4 Voir la lettre du ministre de l'économie, des finances et de l'industrie en date du 18 novembre 2002, au conseil de la société Atria Capital Partenaires, relative à une concentration dans le secteur de la coiffure à domicile. Toutefois, le ministre n'avait pas défini précisément le marché de la coiffure à domicile dans la mesure où l'opération ne produisait aucun chevauchement d'activités entre les parties à l'opération et ne conduisait à la création d'aucune relation verticale ou de connexité entre leurs activités respectives.
5 Le rapport de branche relatif à la coiffure pour 2013 confirme cette information : selon ce rapport, le prix moyen d'une prestation de coiffure est de 31,8 euro dans un salon et de 16,1 euro à domicile.
6 Selon les lignes directrices de l'Autorité de la concurrence relatives au contrôle des concentrations, " sont traditionnellement assimilés à du commerce de détail, bien que ne constituant pas de la vente de marchandises, un certain nombre de prestations de service à caractère artisanal (pressing, coiffure et esthétique, cordonnerie, photographie, entretien véhicules et montage de pneus) ".
7 Voir la décision de l'Autorité de la concurrence n° 14-DCC-71 du 4 juin 2014 relative à la prise de contrôle exclusif du groupe Nocibé par Advent International Corporation.
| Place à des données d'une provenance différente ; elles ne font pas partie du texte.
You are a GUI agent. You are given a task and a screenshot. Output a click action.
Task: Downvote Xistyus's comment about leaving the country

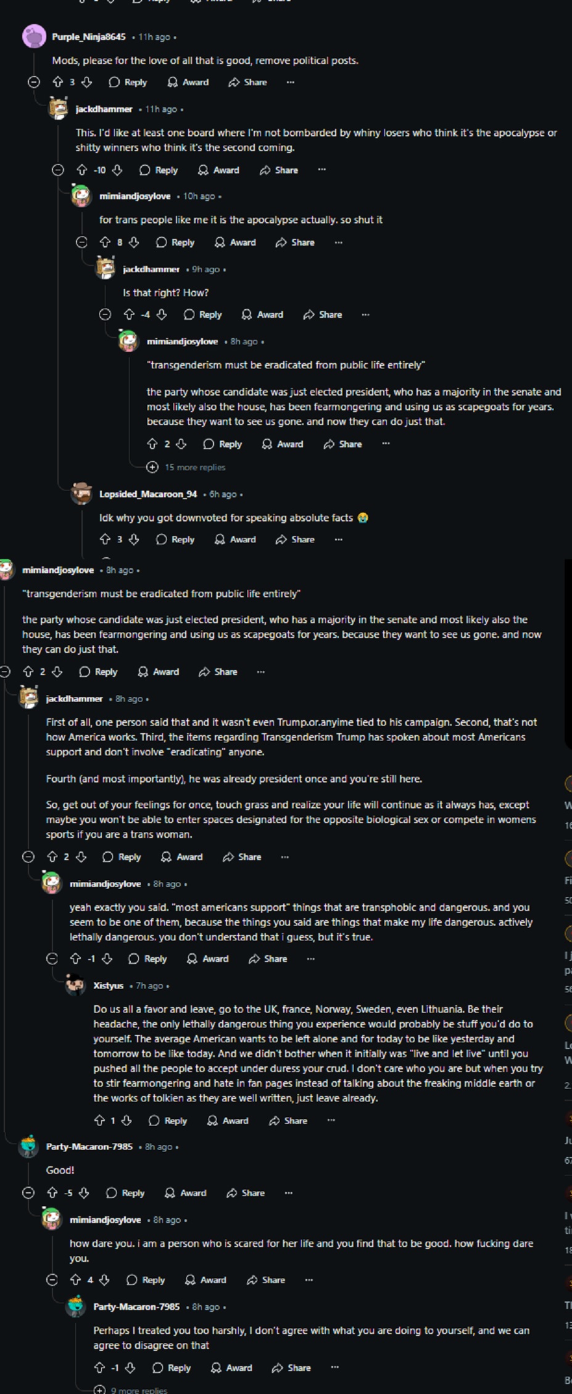point(126,1120)
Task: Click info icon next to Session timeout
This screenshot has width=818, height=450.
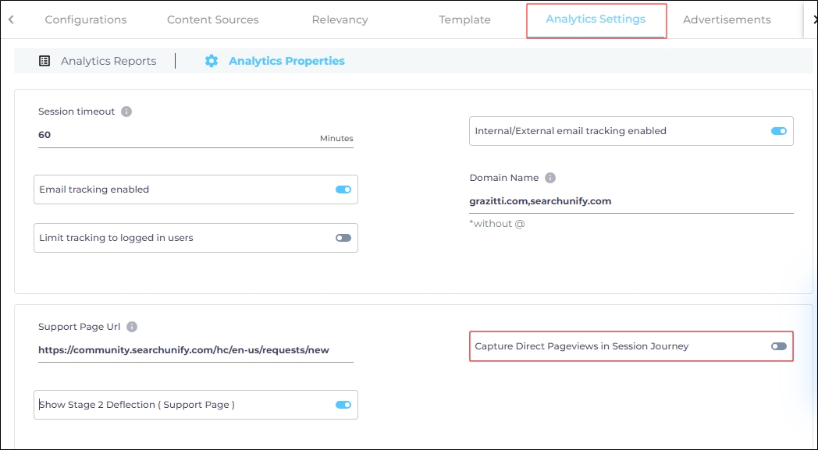Action: [126, 112]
8 Codes postaux des clients des magasins cibles, sur la base des informations issues des cartes de fidélité. En moyenne, environ 50 % des clients des parties détiennent une carte de fidélité du magasin.
9 Voir notamment les décisions de l'Autorité n°09-DCC-21 du 23 juillet 2009 du 23 juillet 2009 relative à la prise de contrôle exclusif de la société DVMM par le groupe But, n°11-DCC-78 du 18 mai 2011 relative à l'acquisition du groupe Titouan par le groupe Conforama, et n°11-DCC-87 du 10 juin 2011 relative à la prise de contrôle exclusif de la société Media Concorde SNC par la société High Tech Multicanal Group.
10 Voir les décisions de la Commission européenne n° COMP/M.4193 et n° COMP/M.3149 précitées.
11 Id.
12 Lignes directrices de l'Autorité de la concurrence relatives au contrôle des concentrations, §633 et s.
13 Fontaine-les-Dijon (21), Quetigny (21).
14 Mareuil-les-Meaux, Melun, Rambouillet et Guéret.
15 Angoulême, Fontaine-les-Dijon Quetigny, Le Muy, et Saumur.
16 Mareuil-les-Meaux, Melun, Rambouillet et Guéret.